El Pacto Nacional por la Industria contará con 5.000 millones de euros. El proyecto, que cubrirá el período 2026-2030, desarrollará 190 medidas para «relanzar y transformar el modelo industrial del país», según ha detallado el departamento de Empresa y Trabajo de la Generalitat. Así lo ha comunicado el consejero Miquel Sàmper en un acto del Consejo Catalán de la Empresa, con la participación de las principales entidades del tejido económico del Principado. El listado de medidas tal como se ha aprobado en el Consejo, cabe decir, solo suma unos 4.663 millones de euros, si bien los agentes sociales se han comprometido a «trabajar de manera coordinada» para ampliar la dotación a lo largo de los cuatro años de vigencia del plan. Sàmper ha celebrado el carácter «participativo» del documento, que «recoge las diferentes voces del país que pueden aportar sobre nuestra industria»; desde patronales y sindicatos a partidos, colegios profesionales, universidad o cámaras de comercio, entre otros. En este sentido, el consejero celebra la capacidad del plan para adaptarse a la realidad cambiante del tejido productivo: «Debe poder reconocer rápidamente las nuevas amenazas y oportunidades e implantar nuevas acciones», ha reclamado.
El objetivo principal del pacto, según ha explicado Sàmper, es elevar la participación de la industria catalana en el PIB del país, y hacerla más productiva. Actualmente, el sector secundario aporta cerca del 20% del valor añadido bruto catalán; con una «gran relevancia cualitativa», por el valor de los puestos de trabajo que genera.

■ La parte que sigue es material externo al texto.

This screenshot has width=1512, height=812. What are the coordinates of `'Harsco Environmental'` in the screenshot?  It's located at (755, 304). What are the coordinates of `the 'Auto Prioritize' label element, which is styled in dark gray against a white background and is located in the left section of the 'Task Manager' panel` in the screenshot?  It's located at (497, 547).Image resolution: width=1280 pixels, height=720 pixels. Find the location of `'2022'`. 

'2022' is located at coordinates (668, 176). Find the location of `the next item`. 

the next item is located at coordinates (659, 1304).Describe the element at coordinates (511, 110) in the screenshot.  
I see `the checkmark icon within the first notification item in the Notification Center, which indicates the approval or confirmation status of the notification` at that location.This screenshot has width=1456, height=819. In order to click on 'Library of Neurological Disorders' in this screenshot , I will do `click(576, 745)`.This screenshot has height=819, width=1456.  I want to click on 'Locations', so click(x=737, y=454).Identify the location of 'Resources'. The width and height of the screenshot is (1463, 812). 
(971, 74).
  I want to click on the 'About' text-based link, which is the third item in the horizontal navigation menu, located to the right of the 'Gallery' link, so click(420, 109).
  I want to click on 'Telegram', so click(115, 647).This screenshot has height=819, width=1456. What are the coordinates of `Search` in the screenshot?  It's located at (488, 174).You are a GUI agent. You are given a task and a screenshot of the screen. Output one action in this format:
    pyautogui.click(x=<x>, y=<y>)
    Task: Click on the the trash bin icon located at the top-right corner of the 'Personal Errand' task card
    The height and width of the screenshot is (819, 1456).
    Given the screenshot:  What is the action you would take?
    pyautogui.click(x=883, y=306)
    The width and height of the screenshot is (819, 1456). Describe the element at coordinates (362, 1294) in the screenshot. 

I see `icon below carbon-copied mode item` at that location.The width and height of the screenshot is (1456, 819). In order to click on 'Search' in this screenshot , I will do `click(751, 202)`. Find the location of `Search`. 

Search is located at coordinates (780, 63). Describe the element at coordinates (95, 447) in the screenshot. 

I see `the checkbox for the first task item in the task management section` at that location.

Los 20 puntos eran un objetivo prioritario para las administraciones catalanas a principios de la década. Ahora que se ha llegado a este umbral, el consejero aspira a hacer crecer aún más la aportación industrial al VAB. Marca el horizonte en un 30% del total de la economía. «Me gustaría que la industria tuviera el mayor peso posible en nuestra economía», ha declarado.

Productividad en aumento
La industria catalana, cabe decir, ya acumula una mejora sustantiva de la productividad en los últimos años, con un valor añadido bruto por ocupado acumulado del 13% entre 2013 y 2023, justo antes de la entrada en vigor del anterior Plan Nacional por la Industria. Supera, de hecho, la media europea en tres puntos (10,8%); e incluso la de Alemania (12,7%); y deja atrás, con mucha diferencia, la española, que genera un crecimiento industrial prácticamente inexistente, del 0,3%. Esta capacidad de crecer en calidad se ha visto reflejada en el nuevo récord exportador registrado este viernes, con un mercado exterior catalán que ha superado por tercer año consecutivo los 100.000 millones de euros, con un protagonismo especial de los productos manufacturados. Se trata de un aumento del 70% respecto de 2013, por encima del rendimiento español y europeo.
El horizonte industrial
Para continuar en este mismo camino, el Pacto Nacional se marca los objetivos de mantener el crecimiento productivo, profundizar la descarbonización de la industria y aportar resiliencia al tejido ante unas cadenas de suministro internacionales cambiantes. Ordena las iniciativas en cinco ámbitos: sostenibilidad y energía, empleo de calidad, innovación y competitividad, infraestructuras y suelo industrial y transversal. Según se ha pactado con los agentes sociales, las 190 medidas buscan «Más industria en Cataluña; una industria de más valor añadido; una industria que haga la transición energética; y que genere empleos de calidad». Según Sàmper, el cumplimiento de estos objetivos contribuirá también a la «cohesión social» del Principado, una característica de los «territorios más industrializados» que ha calificado de «intangible de un valor incalculable hoy en día».